Using HBase to store and analyze NFL play-by-play data

Karthik Kumar
7 min readFeb 2, 2014

--

In celebration of Super Bowl Sunday, this post will examine how HBase can be used to model NFL play-by-play data.

We will be using data from the 2002 season through the 2012 season. The source of the data is CSV files provided by the awesome people at Advance NFL Stats. Each file contains data for a single season and the format of the data is as follows:

gameid|qtr|min|gsec|off|def|down|togo|ydline|description|offscore|defscore|season

The gameid column contains the data of the game and the two teams competing. The description column contains a short natural language blurb about a certain play. The rest of the columns are self explanatory. Here is a snippet of a sample file from the 2012 season (which also happens to be Robert Griffin III’s first plays in the NFL):

20120909_WAS@NO,1,-5,0,WAS,NO,,,69,B.Cundiff kicks 65 yards from WAS 35 to end zone Touchback.,0,0,2012 20120909_WAS@NO,1,60,0,NO,WAS,1,10,80,(15:00) D.Brees pass incomplete short left to M.Colston.,0,0,2012 20120909_WAS@NO,1,59,57,NO,WAS,2,10,80,(14:57) D.Brees pass incomplete short left to L.Moore [A.Carriker].,0,0,2012 20120909_WAS@NO,1,59,52,NO,WAS,3,10,80,(14:52) (Shotgun) D.Brees pass incomplete short middle (S.Bowen).,0,0,2012 20120909_WAS@NO,1,59,47,NO,WAS,4,10,80,(14:47) T.Morstead punts 59 yards to WAS 21 Center-J.Drescher. B.Banks pushed ob at WAS 32 for 11 yards (S.Shanle).,0,0,2012 20120909_WAS@NO,1,59,34,WAS,NO,1,10,68,(14:34) (Shotgun) R.Griffin pass short left to P.Garcon to WAS 32 for no gain (C.White). Pass -4 YAC 4,0,0,2012 20120909_WAS@NO,1,58,58,WAS,NO,2,10,68,(13:58) (Shotgun) R.Griffin right end to WAS 44 for 12 yards (S.Shanle).,0,0,2012 20120909_WAS@NO,1,58,25,WAS,NO,1,10,56,(13:25) (Shotgun) R.Griffin pass short left to P.Garcon to NO 44 for 12 yards (R.Harper). Pass -2 YAC 14,0,0,2012 20120909_WAS@NO,1,57,44,WAS,NO,1,10,44,(12:44) (Shotgun) R.Griffin pass short right to P.Garcon to NO 35 for 9 yards (C.Lofton; C.White).,0,0,2012

Why HBase?

In a previous post, we looked at the HBase’s Data Model. One of the killer features built into HBase was the ability to store versioned data. Data that spans a certain time-series could be modeled easily in HBase. NFL play-by-play data fits nicely with this model, since each play of a game can be considered as a time slice that captures the state of a game at that instant. This means that we can replace the timestamp field with an integer from 0 to n — 1, where n is the number of total plays in the game.

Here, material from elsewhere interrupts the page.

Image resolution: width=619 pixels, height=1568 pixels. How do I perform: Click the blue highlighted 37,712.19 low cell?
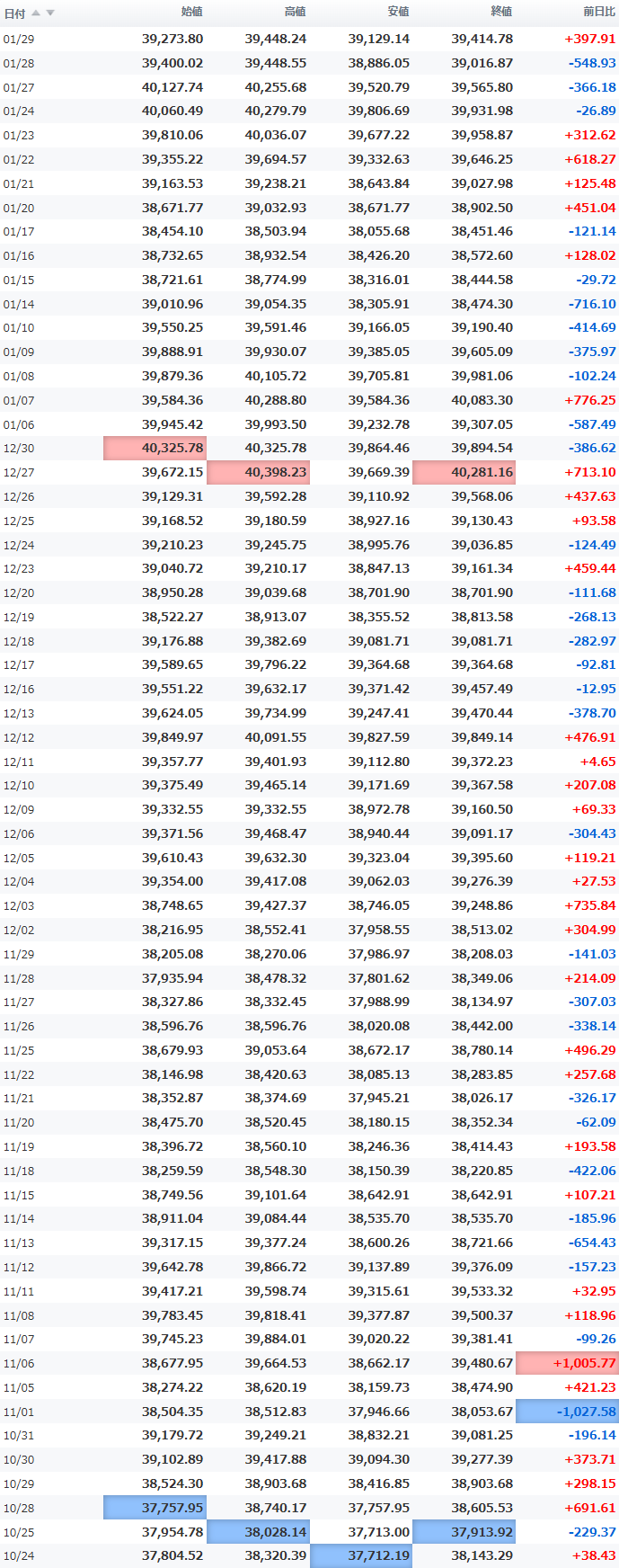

Another reason for using HBase is its innate ability to scale for large amounts of data. We will be storing data for 11 seasons each with 269 games (regular season and playoffs) with around 175 plays for each game. This totals to around 517,825 data points that we will currently be storing. This may not seem like much, but consider that if we start adding data from games before 2002 and we continue to add data up to the current season, we will soon be glad that we chose a scalable data store like HBase.

Schema

We won’t spend too much discussing the HBase schema decisions. The HBase documentation does a good job of explaining the different schema design considerations. We will be using gameid (see above) as the row key. This will allow us to store data for each game in a single row. We will use a single column family called ‘play’. Our columns will be the different attributes of a single play (for example: yard line, offense score). As discussed before, we will use a play number as the timestamp for each column. Here is a diagram that more succinctly describes our schema:

Table creation & Data import

Now that we have looked at the data we will be storing and the schema we will follow, let’s finally create our table, and put some data in it. There are several APIs and libraries for different languages that allow us to interact with HBase. We will mostly be using the HBase shell, which is a JRuby IRB-based shell that allows us to run simple data management and manipulation commands. To import data from the CSV files into HBase, we will use JRuby, which is the “Ruby Language on the JVM”.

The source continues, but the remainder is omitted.